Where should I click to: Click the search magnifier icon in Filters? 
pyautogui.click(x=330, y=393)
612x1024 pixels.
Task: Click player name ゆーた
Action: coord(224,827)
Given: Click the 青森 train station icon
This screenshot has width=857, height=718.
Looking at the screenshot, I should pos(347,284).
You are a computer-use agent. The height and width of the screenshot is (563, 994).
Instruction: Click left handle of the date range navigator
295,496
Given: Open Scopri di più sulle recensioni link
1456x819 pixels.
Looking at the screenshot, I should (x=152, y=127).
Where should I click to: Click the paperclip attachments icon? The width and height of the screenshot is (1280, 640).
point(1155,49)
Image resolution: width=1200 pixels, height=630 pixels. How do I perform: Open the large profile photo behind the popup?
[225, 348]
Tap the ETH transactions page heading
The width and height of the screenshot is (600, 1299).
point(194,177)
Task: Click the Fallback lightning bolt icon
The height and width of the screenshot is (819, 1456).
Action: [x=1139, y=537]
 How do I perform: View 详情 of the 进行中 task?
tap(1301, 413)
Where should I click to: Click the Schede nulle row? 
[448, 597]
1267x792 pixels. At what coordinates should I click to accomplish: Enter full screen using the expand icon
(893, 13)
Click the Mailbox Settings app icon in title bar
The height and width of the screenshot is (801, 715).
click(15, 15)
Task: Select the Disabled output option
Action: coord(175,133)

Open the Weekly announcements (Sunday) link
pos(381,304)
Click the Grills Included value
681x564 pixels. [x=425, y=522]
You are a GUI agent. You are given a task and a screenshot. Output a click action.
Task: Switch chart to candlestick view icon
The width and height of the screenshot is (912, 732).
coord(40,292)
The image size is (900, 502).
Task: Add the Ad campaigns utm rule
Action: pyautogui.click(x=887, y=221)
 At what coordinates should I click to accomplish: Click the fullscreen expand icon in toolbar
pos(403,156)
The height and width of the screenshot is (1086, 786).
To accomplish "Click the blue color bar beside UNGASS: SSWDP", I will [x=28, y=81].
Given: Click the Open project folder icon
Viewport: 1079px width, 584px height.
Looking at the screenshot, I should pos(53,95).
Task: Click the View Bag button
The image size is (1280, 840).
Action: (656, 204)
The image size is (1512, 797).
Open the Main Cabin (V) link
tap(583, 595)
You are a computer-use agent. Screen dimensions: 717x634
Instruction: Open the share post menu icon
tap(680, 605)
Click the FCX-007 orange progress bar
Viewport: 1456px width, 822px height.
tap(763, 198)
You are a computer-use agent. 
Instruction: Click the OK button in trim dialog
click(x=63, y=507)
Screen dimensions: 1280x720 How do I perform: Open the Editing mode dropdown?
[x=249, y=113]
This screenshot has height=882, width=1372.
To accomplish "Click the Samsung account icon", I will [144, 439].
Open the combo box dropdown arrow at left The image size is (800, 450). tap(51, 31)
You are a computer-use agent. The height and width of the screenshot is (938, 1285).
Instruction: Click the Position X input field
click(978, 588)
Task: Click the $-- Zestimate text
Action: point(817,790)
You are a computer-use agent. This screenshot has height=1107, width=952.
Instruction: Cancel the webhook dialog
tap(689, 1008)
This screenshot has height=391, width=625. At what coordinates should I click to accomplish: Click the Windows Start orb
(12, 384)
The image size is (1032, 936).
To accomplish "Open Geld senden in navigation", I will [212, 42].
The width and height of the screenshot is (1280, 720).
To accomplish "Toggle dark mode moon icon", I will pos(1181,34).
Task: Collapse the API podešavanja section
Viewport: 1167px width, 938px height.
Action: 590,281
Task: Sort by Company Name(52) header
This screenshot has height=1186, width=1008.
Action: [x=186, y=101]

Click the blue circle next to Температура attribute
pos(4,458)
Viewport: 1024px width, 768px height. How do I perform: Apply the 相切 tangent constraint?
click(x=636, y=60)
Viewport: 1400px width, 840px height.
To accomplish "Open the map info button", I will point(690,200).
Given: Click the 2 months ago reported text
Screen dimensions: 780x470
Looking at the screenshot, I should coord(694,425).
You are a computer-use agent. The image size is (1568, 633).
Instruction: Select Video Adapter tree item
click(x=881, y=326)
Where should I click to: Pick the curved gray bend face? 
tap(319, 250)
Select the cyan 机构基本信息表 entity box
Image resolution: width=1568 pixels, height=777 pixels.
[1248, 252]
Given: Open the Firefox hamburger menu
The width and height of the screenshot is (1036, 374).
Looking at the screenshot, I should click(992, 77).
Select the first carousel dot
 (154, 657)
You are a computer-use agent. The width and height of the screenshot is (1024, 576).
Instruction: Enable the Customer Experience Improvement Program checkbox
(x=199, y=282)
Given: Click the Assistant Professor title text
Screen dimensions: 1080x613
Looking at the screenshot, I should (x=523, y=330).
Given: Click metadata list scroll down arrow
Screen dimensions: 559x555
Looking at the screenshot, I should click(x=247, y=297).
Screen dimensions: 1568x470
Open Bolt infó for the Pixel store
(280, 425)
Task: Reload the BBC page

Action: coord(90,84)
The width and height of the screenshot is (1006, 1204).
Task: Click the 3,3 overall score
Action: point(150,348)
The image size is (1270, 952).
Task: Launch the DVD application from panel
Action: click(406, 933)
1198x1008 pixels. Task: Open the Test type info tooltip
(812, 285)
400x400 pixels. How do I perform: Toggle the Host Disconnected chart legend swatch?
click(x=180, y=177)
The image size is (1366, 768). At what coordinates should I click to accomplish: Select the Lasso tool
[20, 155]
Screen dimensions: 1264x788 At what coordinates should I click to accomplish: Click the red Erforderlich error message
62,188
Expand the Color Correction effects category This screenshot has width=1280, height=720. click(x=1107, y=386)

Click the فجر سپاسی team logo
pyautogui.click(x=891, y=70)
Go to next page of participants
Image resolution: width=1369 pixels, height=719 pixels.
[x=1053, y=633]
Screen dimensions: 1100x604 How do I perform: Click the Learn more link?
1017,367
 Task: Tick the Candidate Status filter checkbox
----------------------------------------
--- WHAT THE EXERCISE ASKS ---
Where a line above holds the string "arrow", copy that line.

--- ANSWER AREA ---
Open the combo box dropdown arrow at left The image size is (800, 450). tap(51, 31)
Given: Click metadata list scroll down arrow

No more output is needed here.